The Vanier Institute of the Family seeks to understand the diversity of families and the complexity of family life. Each year, the Institute acknowledges those who have made a significant contribution to our understanding through their work, their research, their service or support to families in Canada. Annual awards are voted on annually to honour individuals or organizations that have made a contribution whether a study or a story, leadership or action, ideas or innovation.
The Colonel Russell Mann Military and Veteran Family Health Research Award is presented annually by the Institute to recognize and highlight high-quality Canadian research that increases our understanding of military and Veteran family health.
Lynda Manser is recognized for her study The State of Military Families in Canada: A Scoping Review and for Relocation Experiences: The Experiences of Military Families with Relocations Due to Postings – Survey Results, as well as for her subsequent knowledge mobilization efforts. This research, along with her work on Services for Military and Veteran Families: The 2020+ Strategic Framework, are important contributions to the national understanding of military and Veteran families.

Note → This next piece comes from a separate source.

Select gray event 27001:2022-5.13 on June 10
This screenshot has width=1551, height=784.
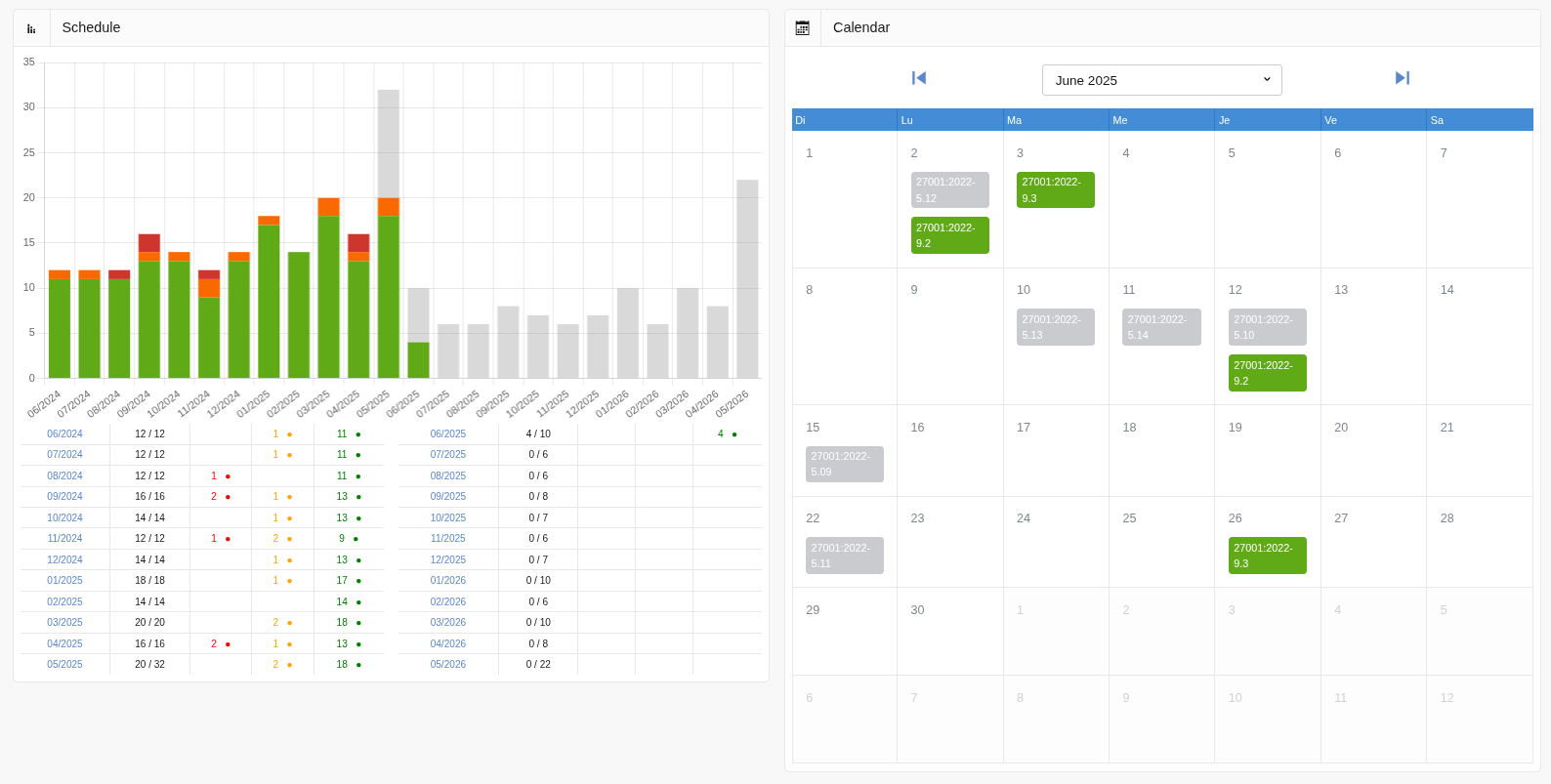[1056, 327]
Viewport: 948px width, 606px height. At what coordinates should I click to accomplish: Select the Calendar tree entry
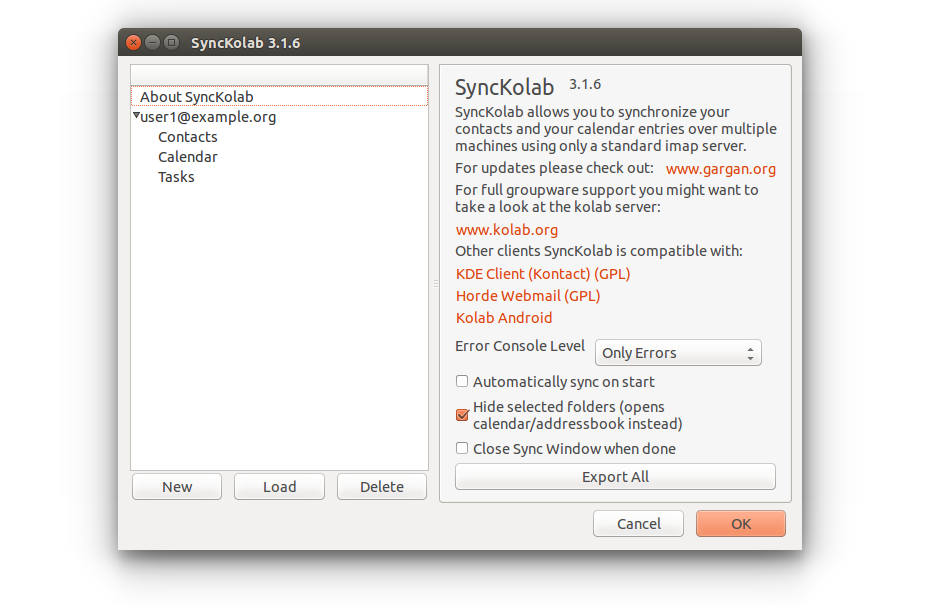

The State of Military Families in Canada: A Scoping Review, published in August 2020, brings together the most recent Canadian research consisting of 72 articles and reports to identify the issues currently facing Canadian military families. Her work finds three common military journey challenges (geographical relocations due to postings; absences from family due to operational tempo; and the risk of operational illness, injury or death), as well as three family journey challenges (personal well-being and mental health; financial stress; and intimate partner relationships).
While most families report handling these challenges, Ms. Manser writes, “For those who struggle, access to systems of care and supports could enhance their resilience to manage these transitional challenges.” The study therefore helps to inform how services can adapt and align with the unique and diverse realities of military family life.
Dr. Valerie Wood
Dr. Valerie Wood, Queen’s University, as the lead author of Reunited, but He’s Not Meeting My Needs: Spouses’ Attachment Anxiety and Conflict Post-Deployment – a study on spousal reactions to military deployment separations and reunions.
Dr. Deborah Norris, Mount Saint Vincent University, as the lead author of an environmental scan of programs and services that focus on resilience and resiliency for military families in Canada, Australia, the United States and the United Kingdom.
Dr. Alyson L. Mahar, Queen’s University, for her research A Comparison of Mental Health Services Use in Older Dependants and Spouses of Service Personnel in the Canadian Armed Forces to Age and Sex Matched Civilian Comparison Cohort with Cramm, H., PhD; Whitehead, M., MStat; Groome, P., PhD; Kurdyak, P., MD, PhD; Aiken, A.B., PhD.
Dr. Heidi Cramm, Queen’s University, and her team, Dr. Garth Smith, Dr. Dawa Samdup, Ms. Ashley Williams and Ms. Lucia Ruhland, for their work Navigating Healthcare Systems for Military-connected Children with Autism Spectrum Disorder: A Qualitative Study of Military Families Experiencing Mandatory Relocation.
Dr. Alla Skomorovsky, DND, for her presentation Work–Family Conflict and Well-being among Single Parents in CAF: The Role of Coping.